**EJERCICIO 1**
Por favor, vuelve a escribir tal cual todas las entradas de abajo, de la primera a la última línea.

20. «… Y como ni a Joselito ni a mí nos mataba un toro…»

Me fui a Buenos Aires con mi mujer, creyendo que íbamos a disimularnos y perdernos en una gran ciudad cosmopolita en la que pasaría inadvertida nuestra presencia. Un torero recién casado es un espectáculo que yo me resistía a dar. Pero tuvimos mala suerte. A pesar de lo grande y lo varia que es la ciudad del Plata, fuimos a caer en el cogollo del españolismo y el propósito que teníamos de ocultar pudorosamente nuestra luna de miel quedó frustrado. Apenas llegamos al puerto y pisamos el hall del hotel, nos encontramos con Gómez Carrillo.

—¿Qué hace usted por aquí? —me preguntó.

—Vengo en viaje de boda.

—Yo también había venido a casarme. Pero no sé si lo haré. La novia no parece muy dispuesta. Quizá me marche mañana sin casar. ¡Allá veremos!

Y se alejó, con su aire cansado y elegante.

Gómez Carrillo les dijo a unos cómicos de la compañía de María Guerrero que yo estaba en Buenos Aires, los cómicos se lo contaron a los periodistas, los periódicos me publicaron retratos y caricaturas, los centros y las sociedades españolas nombraron comisiones que fueron al hotel a saludarme, y a los tres o cuatro días estaba en Buenos Aires como en la Puerta del Sol, rodeado de amigos y admiradores. Nuestro propósito de perdernos se había malogrado definitivamente.

**Datos de elementos y ubicación de texto**
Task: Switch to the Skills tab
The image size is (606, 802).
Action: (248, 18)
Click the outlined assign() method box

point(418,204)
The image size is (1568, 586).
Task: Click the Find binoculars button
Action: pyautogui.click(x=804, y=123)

**EJERCICIO 2**
Reproduce íntegro y sin cambios el relato del viaje de bodas a Buenos Aires que aparece arriba.

**SALIDA COMPLETA 1**
Task: Switch to the Skills tab
The image size is (606, 802).
Action: (248, 18)
Click the outlined assign() method box

point(418,204)
The image size is (1568, 586).
Task: Click the Find binoculars button
Action: pyautogui.click(x=804, y=123)

**SALIDA COMPLETA 2**
20. «… Y como ni a Joselito ni a mí nos mataba un toro…»

Me fui a Buenos Aires con mi mujer, creyendo que íbamos a disimularnos y perdernos en una gran ciudad cosmopolita en la que pasaría inadvertida nuestra presencia. Un torero recién casado es un espectáculo que yo me resistía a dar. Pero tuvimos mala suerte. A pesar de lo grande y lo varia que es la ciudad del Plata, fuimos a caer en el cogollo del españolismo y el propósito que teníamos de ocultar pudorosamente nuestra luna de miel quedó frustrado. Apenas llegamos al puerto y pisamos el hall del hotel, nos encontramos con Gómez Carrillo.

—¿Qué hace usted por aquí? —me preguntó.

—Vengo en viaje de boda.

—Yo también había venido a casarme. Pero no sé si lo haré. La novia no parece muy dispuesta. Quizá me marche mañana sin casar. ¡Allá veremos!

Y se alejó, con su aire cansado y elegante.

Gómez Carrillo les dijo a unos cómicos de la compañía de María Guerrero que yo estaba en Buenos Aires, los cómicos se lo contaron a los periodistas, los periódicos me publicaron retratos y caricaturas, los centros y las sociedades españolas nombraron comisiones que fueron al hotel a saludarme, y a los tres o cuatro días estaba en Buenos Aires como en la Puerta del Sol, rodeado de amigos y admiradores. Nuestro propósito de perdernos se había malogrado definitivamente.